Shucks, this takes the cake. When the download started it said it would be ready for viewing in 22 hours.  Then I thought that maybe this is similar to downloading a large file from anywhere on the internet and it says many hours left but constantly changes that guess until it gets to a more sensible time frame. Shucks again, it is still downloading and was started yesterday afternoon. Says 8 hours left.
I have Comcast internet and normally a 5gig download may take ten or fifteen minutes.

Does anyone have any idea about why this happened?


----------



## SDiego (May 19, 2003)

for some reason my replacement reciever won't download anything from dishonline. been on the phone with dish, and escalated support and they think there having some issues. I get connection ok via broadband and phone. 
oh well what can I say. buggy.


----------



## jpeckinp (Nov 6, 2006)

Well I downloaded it and it looked good. A few little things show up to show you it's still not Blu-Ray but it does look a little better than 1080i. I'm not sure how long it took to DL though.

The show it's self wasn't bad. I was just going to DL it to see the quality of the 1080p but ended up watching the whole show.


----------



## ZBoomer (Feb 21, 2008)

My experience with this so far was an utter failure. I have an almost new VIP722, Pioneer Kuro TV, 8mb internet service...

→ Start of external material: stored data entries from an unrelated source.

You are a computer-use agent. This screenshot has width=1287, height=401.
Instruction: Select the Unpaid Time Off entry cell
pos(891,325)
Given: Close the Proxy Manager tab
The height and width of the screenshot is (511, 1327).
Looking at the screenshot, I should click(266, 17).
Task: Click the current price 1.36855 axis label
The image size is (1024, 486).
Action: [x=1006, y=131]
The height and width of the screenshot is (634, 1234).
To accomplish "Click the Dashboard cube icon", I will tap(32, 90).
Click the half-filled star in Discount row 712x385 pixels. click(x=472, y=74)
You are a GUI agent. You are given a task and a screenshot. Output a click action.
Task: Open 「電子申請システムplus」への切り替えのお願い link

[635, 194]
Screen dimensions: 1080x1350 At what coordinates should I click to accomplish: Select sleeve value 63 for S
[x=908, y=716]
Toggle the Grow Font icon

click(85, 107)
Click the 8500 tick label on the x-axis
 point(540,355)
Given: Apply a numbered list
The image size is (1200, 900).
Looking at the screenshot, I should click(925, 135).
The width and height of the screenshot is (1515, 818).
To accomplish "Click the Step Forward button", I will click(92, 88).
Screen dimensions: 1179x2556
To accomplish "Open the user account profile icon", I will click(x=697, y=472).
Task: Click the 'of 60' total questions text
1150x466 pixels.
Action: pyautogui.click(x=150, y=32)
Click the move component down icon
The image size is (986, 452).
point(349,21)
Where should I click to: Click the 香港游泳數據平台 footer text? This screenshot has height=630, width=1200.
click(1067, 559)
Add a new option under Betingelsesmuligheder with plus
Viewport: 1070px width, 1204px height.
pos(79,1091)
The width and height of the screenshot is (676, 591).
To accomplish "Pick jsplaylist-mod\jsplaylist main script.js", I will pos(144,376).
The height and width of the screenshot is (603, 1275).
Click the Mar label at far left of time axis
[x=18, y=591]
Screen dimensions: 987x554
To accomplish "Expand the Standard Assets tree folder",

Like I posted above when I first tried to download the 1080p event, it told me my TV "may" not be compatible, so did I want to download in a lower res? (No option to force download in 1080p, although you'd think this wouldn't matter until it was ready to play anyway.)

So I told it "yes" anyway, to see what happened, and it seemed to start downloading. The NEXT DAY it was still going, but was seemed almost done. It still said "1080p" in the description, but when I started to play it, it played in 1080i, and never asked or tested for 1080p at all.

Not only that, the voice/video sync was WAY off, and it kept trying to start the program about 5 minutes in, and wouldn't reverse back to the beginning. To top it off, after playing about 5 minutes, it stopped and told me it needed to "buffer" more video; this after downloading all night, and appearing to be near done.

So I quit, and it appeared to be downloading.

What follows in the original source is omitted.